[Collected data]
------------------------------------
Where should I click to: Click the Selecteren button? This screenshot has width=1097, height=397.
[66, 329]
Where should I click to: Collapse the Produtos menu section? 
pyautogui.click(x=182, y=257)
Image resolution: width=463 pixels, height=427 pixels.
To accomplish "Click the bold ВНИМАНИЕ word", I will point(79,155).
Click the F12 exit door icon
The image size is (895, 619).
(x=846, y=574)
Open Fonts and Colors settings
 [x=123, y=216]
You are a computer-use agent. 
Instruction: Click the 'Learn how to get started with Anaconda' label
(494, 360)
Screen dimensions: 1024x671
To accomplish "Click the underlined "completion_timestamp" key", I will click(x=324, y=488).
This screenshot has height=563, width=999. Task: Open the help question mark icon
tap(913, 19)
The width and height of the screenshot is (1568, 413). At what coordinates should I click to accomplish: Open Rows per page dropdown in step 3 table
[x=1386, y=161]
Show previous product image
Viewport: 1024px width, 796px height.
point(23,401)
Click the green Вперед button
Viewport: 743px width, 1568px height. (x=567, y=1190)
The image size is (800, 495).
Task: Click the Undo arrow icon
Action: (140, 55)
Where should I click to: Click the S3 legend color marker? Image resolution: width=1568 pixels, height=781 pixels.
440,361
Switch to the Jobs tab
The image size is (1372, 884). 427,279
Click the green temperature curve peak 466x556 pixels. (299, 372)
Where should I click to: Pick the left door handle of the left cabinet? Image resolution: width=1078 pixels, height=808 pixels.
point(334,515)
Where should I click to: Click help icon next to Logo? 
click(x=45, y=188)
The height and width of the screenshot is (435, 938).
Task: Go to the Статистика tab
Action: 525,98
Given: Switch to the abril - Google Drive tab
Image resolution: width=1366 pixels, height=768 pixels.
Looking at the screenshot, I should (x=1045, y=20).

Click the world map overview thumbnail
------------------------------------
-- YOUR TASK --
Return all the lines shown above, precisely as they stand.

-- COMPLETED TASK --
Where should I click to: Click the Selecteren button? This screenshot has width=1097, height=397.
[66, 329]
Where should I click to: Collapse the Produtos menu section? 
pyautogui.click(x=182, y=257)
Image resolution: width=463 pixels, height=427 pixels.
To accomplish "Click the bold ВНИМАНИЕ word", I will point(79,155).
Click the F12 exit door icon
The image size is (895, 619).
(x=846, y=574)
Open Fonts and Colors settings
 [x=123, y=216]
You are a computer-use agent. 
Instruction: Click the 'Learn how to get started with Anaconda' label
(494, 360)
Screen dimensions: 1024x671
To accomplish "Click the underlined "completion_timestamp" key", I will click(x=324, y=488).
This screenshot has height=563, width=999. Task: Open the help question mark icon
tap(913, 19)
The width and height of the screenshot is (1568, 413). At what coordinates should I click to accomplish: Open Rows per page dropdown in step 3 table
[x=1386, y=161]
Show previous product image
Viewport: 1024px width, 796px height.
point(23,401)
Click the green Вперед button
Viewport: 743px width, 1568px height. (x=567, y=1190)
The image size is (800, 495).
Task: Click the Undo arrow icon
Action: (140, 55)
Where should I click to: Click the S3 legend color marker? Image resolution: width=1568 pixels, height=781 pixels.
440,361
Switch to the Jobs tab
The image size is (1372, 884). 427,279
Click the green temperature curve peak 466x556 pixels. (299, 372)
Where should I click to: Pick the left door handle of the left cabinet? Image resolution: width=1078 pixels, height=808 pixels.
point(334,515)
Where should I click to: Click help icon next to Logo? 
click(x=45, y=188)
The height and width of the screenshot is (435, 938).
Task: Go to the Статистика tab
Action: 525,98
Given: Switch to the abril - Google Drive tab
Image resolution: width=1366 pixels, height=768 pixels.
Looking at the screenshot, I should (x=1045, y=20).

Click the world map overview thumbnail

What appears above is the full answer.